I think we need to develop the distinction of actual versus virtual work.
Can of worms.  PERFECT Club knows this.  David Kuck (UIUC) taped in Reno.
I jokingly call my stuff "<Perfect" and the prototype is "<<Perfect."
Cheap laugh.

III. Special problem of parallelism.  It's a type of optimization.
"Massive parallelism' is THE big buzzword for 2001.  How do I compare
my Cray to my CM-2 for my COBOL program.......  The problem (linear models)
is that software engineering discovered Brook's law and its corollaries:
the mythical man-month, we confuse work and effort, putting people on
a project late only makes the project later, 1 woman * 9 months = 1 baby
but != 9 women * 1 month.  We will rediscover the Mythical MIP or MFLOPS.
Some programs are not partitionable.  Other big problems.  

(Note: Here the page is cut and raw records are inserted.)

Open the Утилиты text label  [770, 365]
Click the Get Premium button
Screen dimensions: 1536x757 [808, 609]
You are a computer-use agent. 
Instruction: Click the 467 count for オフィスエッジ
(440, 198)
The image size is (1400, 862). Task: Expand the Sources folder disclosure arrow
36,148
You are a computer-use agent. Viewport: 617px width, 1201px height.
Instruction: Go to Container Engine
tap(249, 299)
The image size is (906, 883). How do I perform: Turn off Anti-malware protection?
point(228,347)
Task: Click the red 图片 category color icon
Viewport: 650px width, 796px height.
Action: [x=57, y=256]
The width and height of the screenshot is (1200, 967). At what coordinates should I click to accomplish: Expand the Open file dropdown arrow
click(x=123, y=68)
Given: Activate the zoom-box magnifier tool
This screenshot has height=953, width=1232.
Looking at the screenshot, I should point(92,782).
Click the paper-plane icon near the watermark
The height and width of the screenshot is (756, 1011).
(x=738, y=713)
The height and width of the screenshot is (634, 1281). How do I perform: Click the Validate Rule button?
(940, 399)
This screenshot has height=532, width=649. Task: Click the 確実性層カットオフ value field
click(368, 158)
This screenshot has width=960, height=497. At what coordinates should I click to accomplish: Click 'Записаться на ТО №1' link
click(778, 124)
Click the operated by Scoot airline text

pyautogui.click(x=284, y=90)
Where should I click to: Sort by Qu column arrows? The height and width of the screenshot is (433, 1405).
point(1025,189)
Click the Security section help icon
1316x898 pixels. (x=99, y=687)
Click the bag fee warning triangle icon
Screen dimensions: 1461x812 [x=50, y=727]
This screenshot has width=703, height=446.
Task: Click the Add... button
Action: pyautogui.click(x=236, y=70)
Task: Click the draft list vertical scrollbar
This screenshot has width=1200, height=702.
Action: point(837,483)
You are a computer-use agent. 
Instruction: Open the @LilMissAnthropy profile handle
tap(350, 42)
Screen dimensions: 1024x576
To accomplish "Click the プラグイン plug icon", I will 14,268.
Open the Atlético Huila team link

IV. Communication.  Benchmarking is just another form of testing.
Functional testing literature is nearly devoid of performance measurement.
That's done by some one else.  Some one else's baileywick.
Benchmarkers are just now learning about graphics, and "visualization"
and other branches of computing.  Oh boy!  And we get to learn to re-invent
the wheel, (re-inventing the ILLIAC again), etc.

Our ideas behind benchmarking are too simplicistic (I).  It's because we
have a "job to do."  The problem is we are so focused on that job,
we don't see that we are pushing the limits of technologies like
benchmarking, like timing, and to make progress, we have to advance the
state of our tools.

If we look for simple things, we will find them.  Only simple things.
So in the coming weeks, I'll try to share a few things and some real data.
We have to make some changes in the way we do things.

My problem: get off my butt and formally write some of this stuff up,
figure a way to do some of this stuff, and get time to think quietly
about it before someone else does 8^).

--e.n. miya, NASA Ames Research Center, eugene@eos.arc.nasa.gov
  Babbling in chunks.  Sorry, I apologize for the pontification. I thought
  it needed to be stated.
  {uunet,mailrus,most gateways}!ames!eugene
  AMERICA: CHANGE IT OR LOSE IT.

  "DON'T BENCHMARK ENRAPPEL."  -- MR.  Let me know if you read this, Martha.